In his witty and eminently readable memoir, Privilege and Pleasure (1986), Peter Henderson opens with a reflection that Commonwealth and Northbourne Avenues, two of our national capital’s grandest boulevards, somehow formed a permanent backdrop to the important events in his life. He drove along there in 1951 with his mother for his final interview for entry as a cadet to the Department of External Affairs. A few weeks later, following a successful interview, he was driven along Northbourne Avenue to “Gungahlin”, a former homestead just out of town which housed the budding diplomats.

Four years later, he and his new bride, Heather Menzies, were driven along Commonwealth Avenue to their wedding reception at University House. And, finally, in 1985, thirty-four years after that first journey, he and Heather left via Commonwealth Avenue en route to Melbourne after he was involuntarily retired as Secretary of Foreign Affairs by his minister, Bill Hayden. Although significant episodes in his career were spent abroad, Canberra was the city that defined his life.

Born in Sydney, Peter Graham Faithfull Henderson, the eldest of three sons of Lieutenant (Edwin) Graham Straton Henderson and (Constance) Valerie née Faithfull, grew up in Goulburn, only an hour’s drive away from Canberra. Peter’s father was a Scot who came out to Goulburn from St Andrews to see his Australian family in the early 1920s; his elder brother, Yorke, having married their cousin, Hazel Faithfull, Valerie’s eldest sister.

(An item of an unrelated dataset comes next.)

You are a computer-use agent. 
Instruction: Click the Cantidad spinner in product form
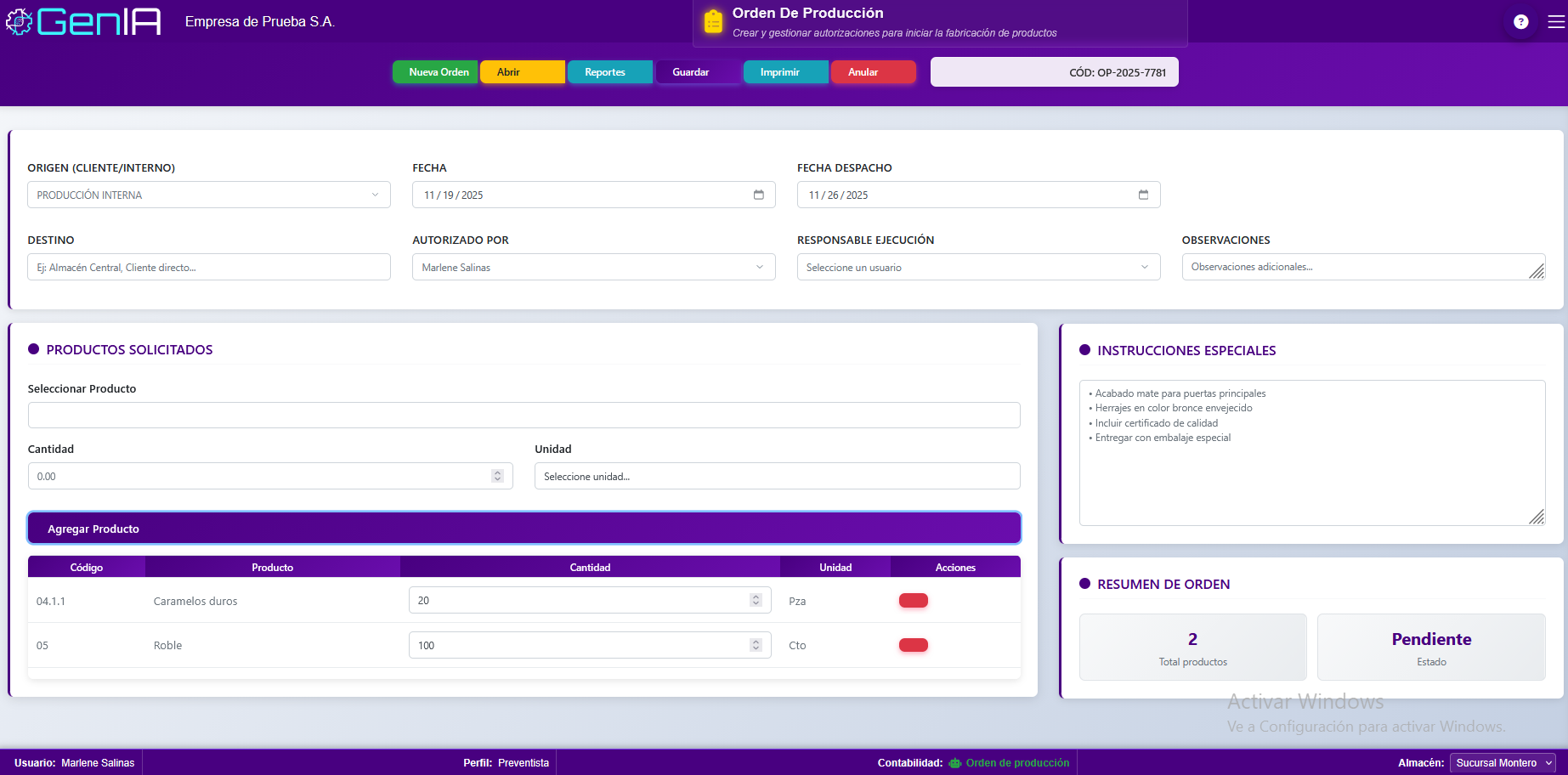click(497, 476)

The Faithfulls were one of the oldest settler families in the country. According to the Australian Dictionary of Biography William Faithfull arrived in New South Wales in 1792 as a private in Captain Joseph Foveaux’s company. In 1804, William married Susannah Pitt, a relation of the great Lord Nelson, who recommended a grant of land. By 1827, their son William Pitt Faithfull had established “Springfield” station on the Goulburn Plains. The homestead was built in the early 1840s; one of the colony’s first stone woolsheds was constructed later in the decade and by 1858 the property was famous for its English garden. In 1864, according to the ADB, four of the Faithfull boys (Valerie’s uncles) held off the bushrangers Ben Hall, John Gilbert and John Dunn at “Springfield”, for which they received a gold medal from the colonial government. By 1926, William Pitt’s youngest son, Lucian, held “Springfield” and it was there that his daughter, Valerie, and her second cousin, Graham, fell in love.

On her marriage, Valerie had been given “Trentham”, 3000 acres carved out of “Springfield”, and so the Scottish soldier and his gregarious, fun-loving wife built a house there and settled into the life of prosperous between-the-wars pastoralists surrounded by kith and kin.

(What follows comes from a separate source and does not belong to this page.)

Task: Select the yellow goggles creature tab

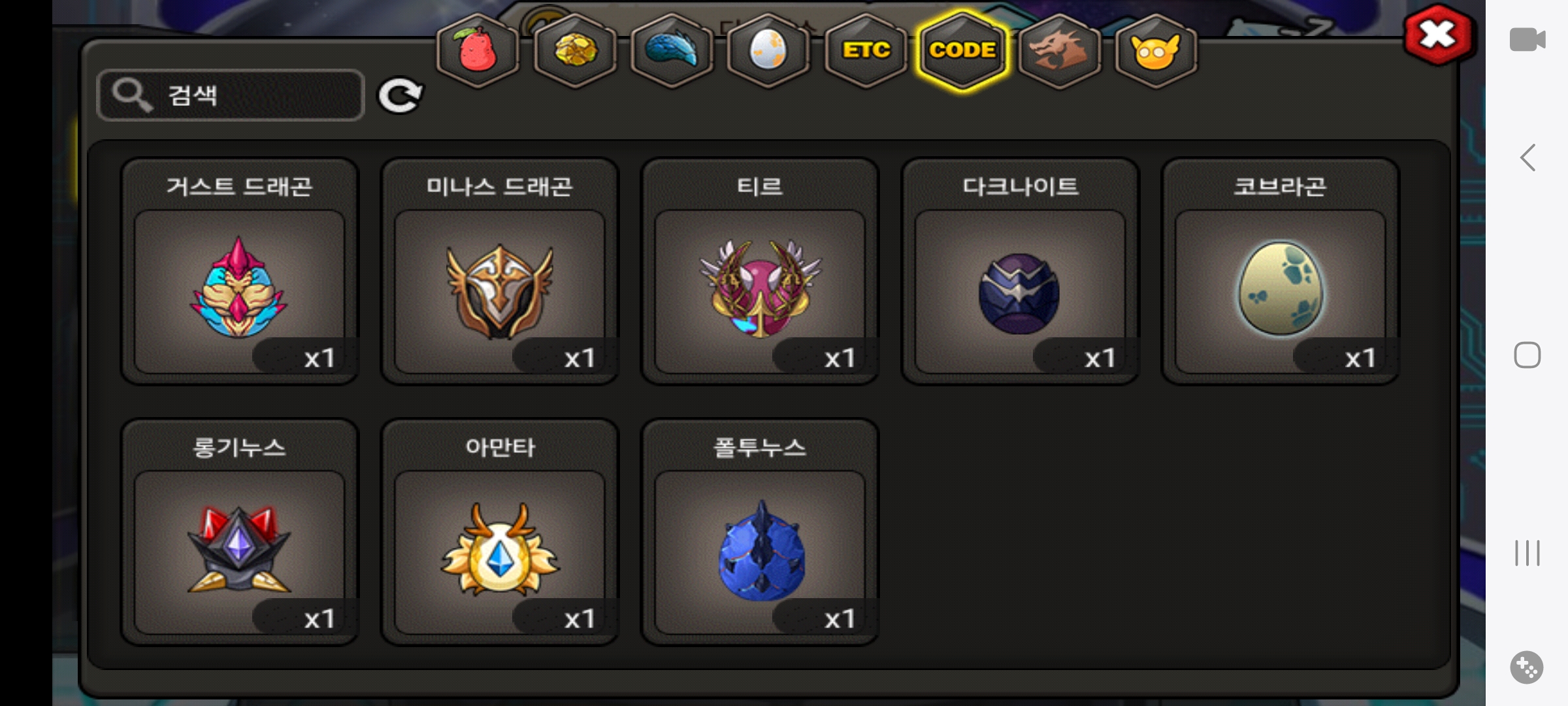Action: point(1156,50)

Young Peter’s promise was soon evident and his parents chose his education carefully. He was particularly lucky with his prep and secondary schools. Tudor House, Moss Vale, where Peter boarded from 1939 to 1941, had been transformed by John (later Sir John) Medley, a pupil of Gilbert Murray and a brilliant educationalist and public figure. From Moss Vale, Peter proceeded, in 1942, to Geelong Grammar School, during the reign of Sir James Darling, arguably Australia’s greatest headmaster.

As the school’s historian, Michael Collins Persse, has written:

Peter, who became a house captain and school prefect, was one of many whom Darling influenced permanently, including a large proportion of Australia’s pioneer diplomats. He rowed in the school’s first eight and matriculated with first-class honours in Latin and French and seconds in all the History and English subjects. The senior English master, Peter Westcott, told me much later that the boy Henderson had seemed to him like a young Greek god.

As Peter put it:

Dr Darling had made it very clear to us that, in his opinion, those of us who had been lucky enough to be born into comfortably-off families and to have had the kind of education we had enjoyed should at least consider doing something for the community by way of public service rather than go into what he called the counting houses of Melbourne or Sydney.

Geelong Grammar was rather broad church—Peter recalled seeing a young, fair-haired Rupert Murdoch in Cuthbertson House absorbed in a copy of Das Kapital.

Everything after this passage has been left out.